Supermarket Product: Fresh chicken in the Mapledale Giant in Dale City, VA. USDA Photo by Ken Hammond meat price spreads
Most ERS food price spreads are affected by changes in both food prices and the amount and kind of services that consumers buy with their foods. Food price spreads can increase even if food prices do not, if consumers shift their purchases from less to more processed foods.

Meat price spreads are different in that they are calculated using a set of fixed retail products. ERS's goal in calculating the retail meat values is to have a measure that reflects only price changes.

ERS starts with a standard animal in calculating beef and pork price spreads. This standard animal is cut up in a fixed way at the packing plant, and its wholesale cuts are in turn cut up in a standard way at the retail level. The total value of the animal at the farm could be compared with the total value of the animal at wholesale and retail.

However, ERS calculates its price spreads on a per-pound-of-retail product basis. It takes 2.40 pounds of the standard steer to produce a pound of retail beef and 1.14 pounds of wholesale beef to produce a pound of retail beef. For hogs, the conversion factors are 1.869 pounds of hog per pound of retail cuts and 1.04 pounds of wholesale cuts per pound of retail cuts. The gross-farm values in the price spread tables are the farm price of live animals multiplied by the farm-to-retail conversion factor, and the wholesale values are the average price of the animal's wholesale meat cuts times the wholesale-retail conversion factor.

In addition to their meat, cattle and hogs also produce a number of byproducts when they are slaughtered: organs, bones, hides/skins, etc. ERS does not calculate retail values for these parts, but the price-spread tables do include estimated byproduct values at the wholesale level. The wholesale values and retail values are directly comparable. The byproduct value is subtracted from the gross farm value to produce the net farm value. The net farm value is meant to measure the farm value of an animal's meat.

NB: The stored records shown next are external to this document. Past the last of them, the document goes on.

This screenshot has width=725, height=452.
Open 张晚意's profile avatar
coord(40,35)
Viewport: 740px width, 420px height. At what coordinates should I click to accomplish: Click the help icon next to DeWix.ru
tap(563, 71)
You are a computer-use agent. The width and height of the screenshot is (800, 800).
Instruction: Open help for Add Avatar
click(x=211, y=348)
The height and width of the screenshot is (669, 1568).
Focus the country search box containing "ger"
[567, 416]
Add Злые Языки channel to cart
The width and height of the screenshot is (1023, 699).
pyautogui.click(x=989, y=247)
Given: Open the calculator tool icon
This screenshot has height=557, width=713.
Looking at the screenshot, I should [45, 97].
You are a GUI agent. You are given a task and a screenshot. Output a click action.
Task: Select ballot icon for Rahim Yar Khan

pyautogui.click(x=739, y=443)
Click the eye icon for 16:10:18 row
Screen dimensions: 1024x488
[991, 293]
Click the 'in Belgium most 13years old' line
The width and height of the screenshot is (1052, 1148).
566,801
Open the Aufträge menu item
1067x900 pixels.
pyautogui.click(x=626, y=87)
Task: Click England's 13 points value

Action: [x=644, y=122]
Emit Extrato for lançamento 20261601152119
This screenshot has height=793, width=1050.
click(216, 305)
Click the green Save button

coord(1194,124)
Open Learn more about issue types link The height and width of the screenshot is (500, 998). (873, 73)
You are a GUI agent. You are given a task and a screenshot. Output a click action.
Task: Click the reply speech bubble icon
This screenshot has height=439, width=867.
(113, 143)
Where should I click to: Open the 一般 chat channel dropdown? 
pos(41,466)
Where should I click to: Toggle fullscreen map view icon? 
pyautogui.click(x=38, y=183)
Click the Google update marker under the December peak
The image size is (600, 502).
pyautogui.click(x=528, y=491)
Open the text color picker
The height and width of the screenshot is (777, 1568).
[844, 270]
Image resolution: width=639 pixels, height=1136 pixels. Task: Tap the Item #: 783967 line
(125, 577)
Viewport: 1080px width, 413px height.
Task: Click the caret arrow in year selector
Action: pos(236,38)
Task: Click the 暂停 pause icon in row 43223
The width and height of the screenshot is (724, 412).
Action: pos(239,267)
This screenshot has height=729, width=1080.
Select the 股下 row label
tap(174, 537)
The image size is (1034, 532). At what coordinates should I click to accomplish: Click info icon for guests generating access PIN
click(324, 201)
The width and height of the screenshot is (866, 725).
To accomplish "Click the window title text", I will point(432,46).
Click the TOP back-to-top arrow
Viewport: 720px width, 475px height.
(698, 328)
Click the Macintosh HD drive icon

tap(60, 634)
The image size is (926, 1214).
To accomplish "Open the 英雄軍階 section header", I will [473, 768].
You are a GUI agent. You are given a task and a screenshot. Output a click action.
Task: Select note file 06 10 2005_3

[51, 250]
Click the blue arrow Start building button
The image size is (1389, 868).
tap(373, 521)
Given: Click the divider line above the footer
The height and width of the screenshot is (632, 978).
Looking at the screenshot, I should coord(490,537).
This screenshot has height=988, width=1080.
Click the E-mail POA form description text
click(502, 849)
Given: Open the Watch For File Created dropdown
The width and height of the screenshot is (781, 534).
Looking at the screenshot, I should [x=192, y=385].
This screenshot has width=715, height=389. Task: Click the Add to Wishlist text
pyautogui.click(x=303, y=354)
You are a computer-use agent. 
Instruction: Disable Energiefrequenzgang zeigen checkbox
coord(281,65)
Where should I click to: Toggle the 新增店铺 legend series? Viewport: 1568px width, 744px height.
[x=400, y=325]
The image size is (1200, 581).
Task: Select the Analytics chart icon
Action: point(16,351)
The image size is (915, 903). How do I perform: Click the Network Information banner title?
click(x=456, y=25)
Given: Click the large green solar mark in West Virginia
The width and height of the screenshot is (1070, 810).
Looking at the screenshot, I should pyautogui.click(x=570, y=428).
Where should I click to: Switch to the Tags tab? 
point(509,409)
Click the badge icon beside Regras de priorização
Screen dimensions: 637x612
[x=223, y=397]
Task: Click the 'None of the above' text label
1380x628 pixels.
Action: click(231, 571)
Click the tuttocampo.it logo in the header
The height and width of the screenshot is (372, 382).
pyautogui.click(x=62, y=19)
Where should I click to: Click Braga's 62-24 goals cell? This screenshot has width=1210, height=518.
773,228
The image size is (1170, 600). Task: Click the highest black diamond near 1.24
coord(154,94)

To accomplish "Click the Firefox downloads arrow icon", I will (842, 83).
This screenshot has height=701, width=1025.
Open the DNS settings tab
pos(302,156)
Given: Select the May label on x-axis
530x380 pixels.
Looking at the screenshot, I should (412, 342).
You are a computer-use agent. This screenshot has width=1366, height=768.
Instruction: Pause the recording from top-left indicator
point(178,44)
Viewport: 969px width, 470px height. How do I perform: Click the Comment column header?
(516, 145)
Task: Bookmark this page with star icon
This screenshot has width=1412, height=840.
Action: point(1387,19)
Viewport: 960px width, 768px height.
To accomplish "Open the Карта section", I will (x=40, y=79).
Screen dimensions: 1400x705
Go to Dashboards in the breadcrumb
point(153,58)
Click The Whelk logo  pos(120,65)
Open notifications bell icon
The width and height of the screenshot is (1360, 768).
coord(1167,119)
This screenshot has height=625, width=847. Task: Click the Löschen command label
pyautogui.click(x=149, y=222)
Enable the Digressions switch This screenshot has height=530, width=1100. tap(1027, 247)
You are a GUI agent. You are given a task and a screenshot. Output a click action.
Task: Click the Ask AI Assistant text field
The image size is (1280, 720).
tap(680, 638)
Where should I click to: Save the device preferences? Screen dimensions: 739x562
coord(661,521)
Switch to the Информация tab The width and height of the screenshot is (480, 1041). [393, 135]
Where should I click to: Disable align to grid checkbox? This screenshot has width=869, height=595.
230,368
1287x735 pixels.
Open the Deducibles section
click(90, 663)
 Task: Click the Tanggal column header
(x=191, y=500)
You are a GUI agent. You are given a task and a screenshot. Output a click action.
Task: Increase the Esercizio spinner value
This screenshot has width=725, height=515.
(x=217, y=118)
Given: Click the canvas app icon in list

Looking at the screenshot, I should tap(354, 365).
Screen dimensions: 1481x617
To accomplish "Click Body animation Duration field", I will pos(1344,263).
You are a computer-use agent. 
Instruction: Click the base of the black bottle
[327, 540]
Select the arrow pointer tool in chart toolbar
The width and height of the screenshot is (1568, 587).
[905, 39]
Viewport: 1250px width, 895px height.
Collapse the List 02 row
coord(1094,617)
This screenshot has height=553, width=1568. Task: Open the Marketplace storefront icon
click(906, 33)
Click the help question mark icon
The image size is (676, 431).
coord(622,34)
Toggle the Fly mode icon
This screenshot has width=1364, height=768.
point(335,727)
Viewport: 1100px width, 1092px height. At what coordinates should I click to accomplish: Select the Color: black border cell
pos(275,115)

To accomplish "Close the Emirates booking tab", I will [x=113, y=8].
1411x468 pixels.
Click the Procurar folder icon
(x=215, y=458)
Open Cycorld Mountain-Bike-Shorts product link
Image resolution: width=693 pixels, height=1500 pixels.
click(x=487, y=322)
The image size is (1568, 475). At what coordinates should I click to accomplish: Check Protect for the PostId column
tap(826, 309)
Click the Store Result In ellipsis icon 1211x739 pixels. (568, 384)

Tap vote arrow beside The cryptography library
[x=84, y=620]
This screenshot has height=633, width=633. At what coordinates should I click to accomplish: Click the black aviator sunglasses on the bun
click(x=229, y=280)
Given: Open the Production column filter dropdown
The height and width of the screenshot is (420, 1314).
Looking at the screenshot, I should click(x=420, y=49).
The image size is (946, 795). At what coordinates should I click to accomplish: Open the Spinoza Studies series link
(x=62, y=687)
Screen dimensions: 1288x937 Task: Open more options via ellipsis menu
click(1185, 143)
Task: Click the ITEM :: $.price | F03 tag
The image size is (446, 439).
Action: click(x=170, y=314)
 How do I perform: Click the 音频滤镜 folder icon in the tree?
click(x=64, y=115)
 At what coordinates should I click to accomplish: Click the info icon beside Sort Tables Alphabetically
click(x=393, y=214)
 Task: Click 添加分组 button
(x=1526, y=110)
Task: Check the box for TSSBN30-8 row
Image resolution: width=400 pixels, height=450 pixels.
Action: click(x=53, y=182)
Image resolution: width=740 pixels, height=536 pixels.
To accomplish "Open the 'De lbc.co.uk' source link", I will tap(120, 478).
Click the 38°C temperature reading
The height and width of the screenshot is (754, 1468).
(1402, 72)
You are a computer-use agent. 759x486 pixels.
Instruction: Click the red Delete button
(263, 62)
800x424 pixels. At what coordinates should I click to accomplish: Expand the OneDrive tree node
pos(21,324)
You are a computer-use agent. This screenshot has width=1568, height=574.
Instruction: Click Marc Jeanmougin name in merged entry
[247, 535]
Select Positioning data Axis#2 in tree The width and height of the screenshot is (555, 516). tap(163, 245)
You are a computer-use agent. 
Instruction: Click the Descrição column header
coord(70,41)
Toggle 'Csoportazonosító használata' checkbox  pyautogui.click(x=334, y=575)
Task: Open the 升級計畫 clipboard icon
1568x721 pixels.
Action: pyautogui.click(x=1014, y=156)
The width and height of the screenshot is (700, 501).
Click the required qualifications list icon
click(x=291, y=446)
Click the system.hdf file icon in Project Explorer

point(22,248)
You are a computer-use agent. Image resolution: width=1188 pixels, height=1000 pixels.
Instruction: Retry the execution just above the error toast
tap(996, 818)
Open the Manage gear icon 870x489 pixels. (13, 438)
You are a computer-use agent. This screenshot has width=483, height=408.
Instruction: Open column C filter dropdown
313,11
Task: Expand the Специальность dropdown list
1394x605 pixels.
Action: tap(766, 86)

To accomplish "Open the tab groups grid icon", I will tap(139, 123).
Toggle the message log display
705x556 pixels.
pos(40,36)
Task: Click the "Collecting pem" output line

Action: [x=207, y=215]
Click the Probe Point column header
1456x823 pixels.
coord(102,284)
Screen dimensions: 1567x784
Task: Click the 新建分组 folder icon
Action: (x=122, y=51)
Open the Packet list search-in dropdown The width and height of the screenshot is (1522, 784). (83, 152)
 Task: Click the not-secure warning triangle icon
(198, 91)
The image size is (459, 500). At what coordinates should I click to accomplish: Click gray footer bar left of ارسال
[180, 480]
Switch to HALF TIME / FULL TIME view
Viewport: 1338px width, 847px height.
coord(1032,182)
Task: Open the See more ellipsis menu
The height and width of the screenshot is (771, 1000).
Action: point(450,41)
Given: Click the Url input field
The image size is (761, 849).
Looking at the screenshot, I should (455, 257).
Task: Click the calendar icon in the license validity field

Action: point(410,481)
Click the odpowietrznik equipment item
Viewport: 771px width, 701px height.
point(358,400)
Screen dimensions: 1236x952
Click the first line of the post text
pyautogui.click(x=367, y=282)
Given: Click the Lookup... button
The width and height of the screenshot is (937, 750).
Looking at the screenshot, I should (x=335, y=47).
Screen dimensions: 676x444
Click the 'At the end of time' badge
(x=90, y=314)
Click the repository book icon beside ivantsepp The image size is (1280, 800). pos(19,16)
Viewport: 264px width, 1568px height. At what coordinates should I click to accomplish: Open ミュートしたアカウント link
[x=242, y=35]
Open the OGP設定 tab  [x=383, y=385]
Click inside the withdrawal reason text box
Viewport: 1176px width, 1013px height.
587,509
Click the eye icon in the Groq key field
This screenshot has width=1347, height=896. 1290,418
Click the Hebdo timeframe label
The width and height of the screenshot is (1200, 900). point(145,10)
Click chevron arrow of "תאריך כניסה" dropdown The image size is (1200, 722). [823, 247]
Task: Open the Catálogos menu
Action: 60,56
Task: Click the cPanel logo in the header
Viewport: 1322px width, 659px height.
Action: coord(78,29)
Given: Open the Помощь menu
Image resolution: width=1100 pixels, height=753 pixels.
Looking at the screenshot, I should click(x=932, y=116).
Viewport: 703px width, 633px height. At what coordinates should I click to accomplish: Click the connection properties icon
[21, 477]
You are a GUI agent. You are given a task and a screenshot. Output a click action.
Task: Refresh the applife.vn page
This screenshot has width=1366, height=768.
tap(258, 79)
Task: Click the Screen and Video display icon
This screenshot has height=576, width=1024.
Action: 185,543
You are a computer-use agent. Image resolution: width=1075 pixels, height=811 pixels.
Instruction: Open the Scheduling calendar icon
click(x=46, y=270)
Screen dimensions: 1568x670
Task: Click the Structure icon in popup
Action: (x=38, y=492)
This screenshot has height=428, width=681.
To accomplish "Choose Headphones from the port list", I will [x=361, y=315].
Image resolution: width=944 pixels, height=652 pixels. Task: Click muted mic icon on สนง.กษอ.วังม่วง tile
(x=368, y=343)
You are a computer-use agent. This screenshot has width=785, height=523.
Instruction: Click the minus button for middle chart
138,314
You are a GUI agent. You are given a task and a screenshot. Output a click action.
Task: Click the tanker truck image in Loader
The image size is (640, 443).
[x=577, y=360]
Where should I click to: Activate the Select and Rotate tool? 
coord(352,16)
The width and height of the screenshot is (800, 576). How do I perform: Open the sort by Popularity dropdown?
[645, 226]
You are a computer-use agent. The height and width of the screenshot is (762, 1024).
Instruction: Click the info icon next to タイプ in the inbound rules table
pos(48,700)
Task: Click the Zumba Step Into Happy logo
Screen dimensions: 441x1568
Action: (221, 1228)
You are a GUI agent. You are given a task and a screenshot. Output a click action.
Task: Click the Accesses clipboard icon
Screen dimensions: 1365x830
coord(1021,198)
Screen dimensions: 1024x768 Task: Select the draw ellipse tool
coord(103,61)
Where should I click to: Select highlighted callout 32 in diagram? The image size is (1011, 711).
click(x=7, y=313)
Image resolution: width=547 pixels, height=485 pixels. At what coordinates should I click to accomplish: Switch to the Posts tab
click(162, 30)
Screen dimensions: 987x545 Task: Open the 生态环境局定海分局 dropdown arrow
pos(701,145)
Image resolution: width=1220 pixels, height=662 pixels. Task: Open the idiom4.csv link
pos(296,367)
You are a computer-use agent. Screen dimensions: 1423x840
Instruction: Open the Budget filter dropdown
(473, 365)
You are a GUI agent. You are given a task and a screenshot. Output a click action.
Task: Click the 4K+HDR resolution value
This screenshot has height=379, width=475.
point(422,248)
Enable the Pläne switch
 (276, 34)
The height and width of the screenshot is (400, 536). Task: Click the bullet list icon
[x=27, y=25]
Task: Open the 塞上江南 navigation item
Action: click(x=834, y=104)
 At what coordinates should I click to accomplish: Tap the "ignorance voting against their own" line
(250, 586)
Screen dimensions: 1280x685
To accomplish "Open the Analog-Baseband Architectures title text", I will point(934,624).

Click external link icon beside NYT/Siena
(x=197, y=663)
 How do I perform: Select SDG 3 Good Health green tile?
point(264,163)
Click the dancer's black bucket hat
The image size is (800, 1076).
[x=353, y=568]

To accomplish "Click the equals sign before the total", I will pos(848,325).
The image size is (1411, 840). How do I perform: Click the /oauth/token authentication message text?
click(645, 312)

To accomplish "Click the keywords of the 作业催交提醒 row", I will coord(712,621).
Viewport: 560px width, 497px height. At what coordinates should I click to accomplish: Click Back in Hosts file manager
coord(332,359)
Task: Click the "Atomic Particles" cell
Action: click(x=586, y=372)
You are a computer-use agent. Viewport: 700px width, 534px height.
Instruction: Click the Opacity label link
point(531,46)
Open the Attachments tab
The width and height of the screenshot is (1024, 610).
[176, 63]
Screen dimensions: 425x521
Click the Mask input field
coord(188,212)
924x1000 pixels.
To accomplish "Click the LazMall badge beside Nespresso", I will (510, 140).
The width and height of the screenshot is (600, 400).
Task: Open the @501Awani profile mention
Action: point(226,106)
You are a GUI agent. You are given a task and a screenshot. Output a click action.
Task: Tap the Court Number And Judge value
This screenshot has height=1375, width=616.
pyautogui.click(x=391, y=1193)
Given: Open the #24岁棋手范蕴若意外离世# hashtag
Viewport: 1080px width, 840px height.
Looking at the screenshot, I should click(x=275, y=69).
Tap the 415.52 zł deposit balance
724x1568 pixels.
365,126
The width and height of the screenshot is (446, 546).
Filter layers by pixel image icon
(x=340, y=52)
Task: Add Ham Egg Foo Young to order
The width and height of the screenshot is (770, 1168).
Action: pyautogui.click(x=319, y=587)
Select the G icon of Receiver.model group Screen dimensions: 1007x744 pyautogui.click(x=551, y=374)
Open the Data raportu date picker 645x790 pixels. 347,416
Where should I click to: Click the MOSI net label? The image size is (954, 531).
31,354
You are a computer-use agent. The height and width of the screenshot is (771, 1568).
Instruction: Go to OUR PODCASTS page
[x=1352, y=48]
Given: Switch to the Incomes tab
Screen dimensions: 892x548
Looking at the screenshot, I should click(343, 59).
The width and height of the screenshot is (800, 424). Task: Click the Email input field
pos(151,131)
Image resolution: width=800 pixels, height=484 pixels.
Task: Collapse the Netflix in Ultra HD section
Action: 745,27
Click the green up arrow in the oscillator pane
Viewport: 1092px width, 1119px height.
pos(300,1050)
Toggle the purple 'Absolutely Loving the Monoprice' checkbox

For more detail on how beef and pork price spreads are calculated and how price spread changes affect livestock prices, see Beef and Pork Values and Prices Spreads Explained.

The main difference between broiler spreads and those for beef and pork is that there is no farm price. The vast majority of broilers are produced under contracts, where the integrator (poultry slaughter company) usually supplies chicks and feed and pays growers a per-unit fee for the birds they produce.

Beef values and price spreads [html]  [Excel]
Pork values and price spreads [html]  [Excel]
Retail prices for beef, pork, and poultry cuts, eggs, and dairy products [html]  [Excel]

Historical monthly price spread data for beef, pork, broilers, turkeys, and eggs [Excel]

Data updated October 19, 2004; next update November 17, 2004.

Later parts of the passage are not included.